DrIFT: Autonomous Drone Dataset with Integrated Real and Synthetic Data, Flexible Views, and Transformed Domains
This addresses domain shift challenges for drone detection in airspace security, but it is incremental as it builds on existing dataset and adaptation methods.
The paper tackles the problem of visual drone detection being affected by domain shifts by introducing the DrIFT dataset with fourteen distinct domains and a new uncertainty-aware unsupervised domain adaptation method, achieving superior performance to state-of-the-art techniques.

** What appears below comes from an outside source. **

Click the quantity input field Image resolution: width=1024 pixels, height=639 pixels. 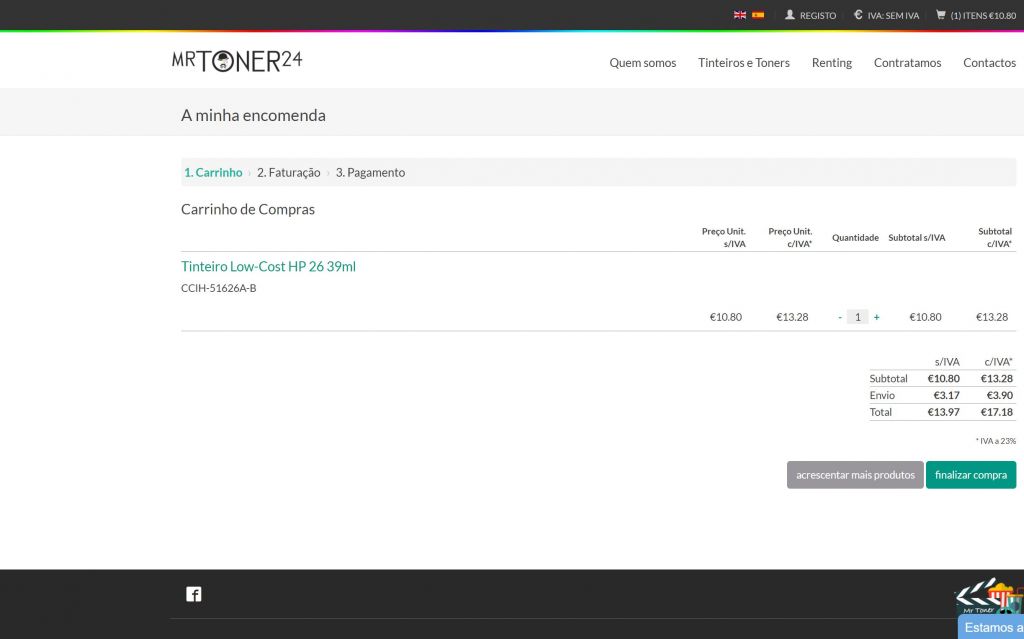857,317
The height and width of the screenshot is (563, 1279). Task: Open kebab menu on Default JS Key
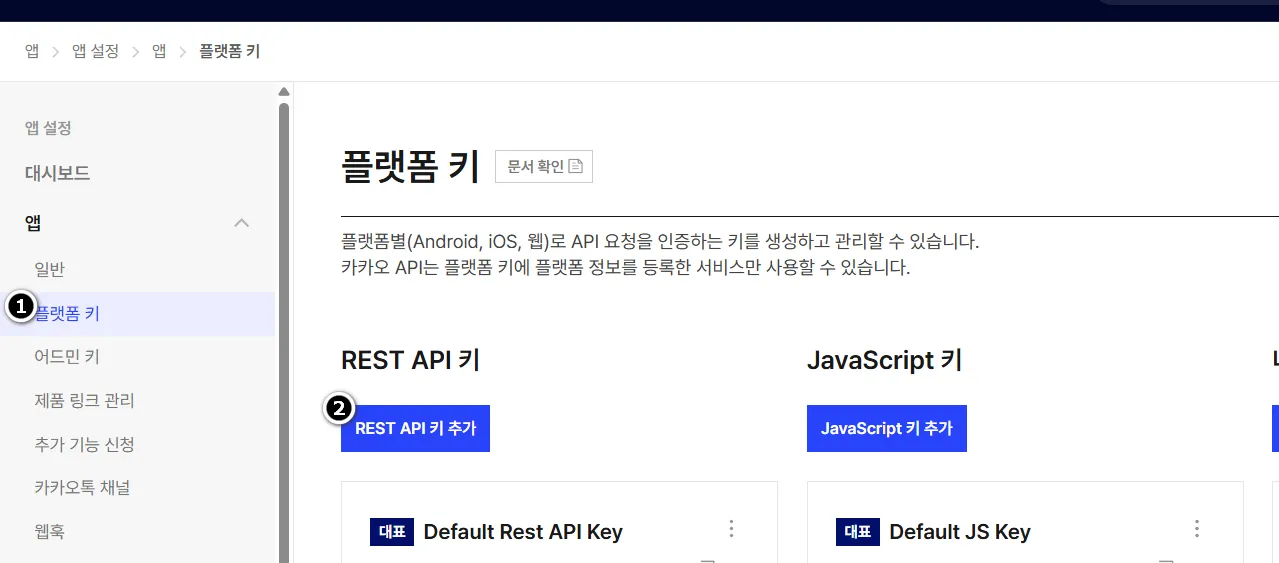pyautogui.click(x=1196, y=529)
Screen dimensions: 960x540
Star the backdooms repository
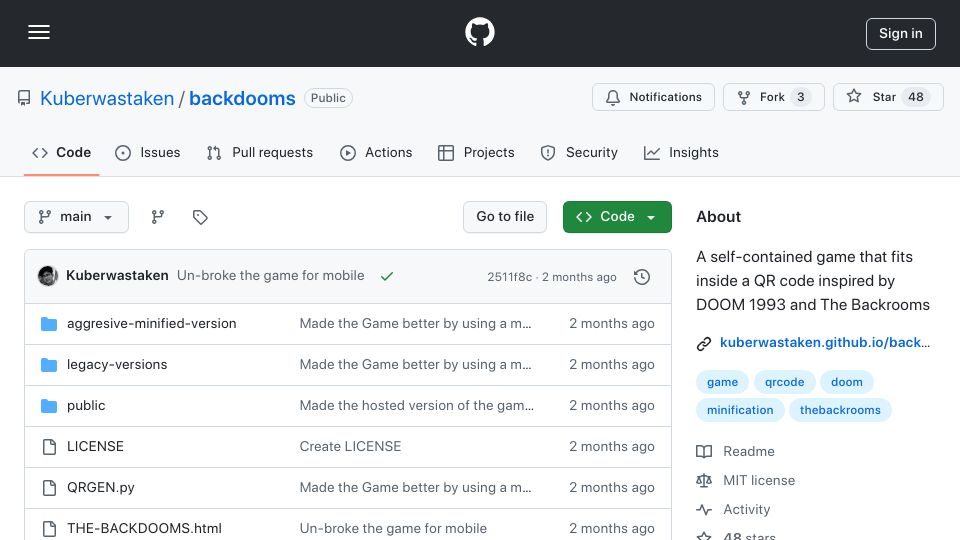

Dependable visual drone detection is crucial for the secure integration of drones into the airspace. However, drone detection accuracy is significantly affected by domain shifts due to environmental changes, varied points of view, and background shifts. To address these challenges, we present the DrIFT dataset, specifically developed for visual drone detection under domain shifts. DrIFT includes fourteen distinct domains, each characterized by shifts in point of view, synthetic-to-real data, season, and adverse weather. DrIFT uniquely emphasizes background shift by providing background segmentation maps to enable background-wise metrics and evaluation. Our new uncertainty estimation metric, MCDO-map, features lower postprocessing complexity, surpassing traditional methods. We use the MCDO-map in our uncertainty-aware unsupervised domain adaptation method, demonstrating superior performance to SOTA unsupervised domain adaptation techniques. The dataset is available at: https://github.com/CARG-uOttawa/DrIFT.git.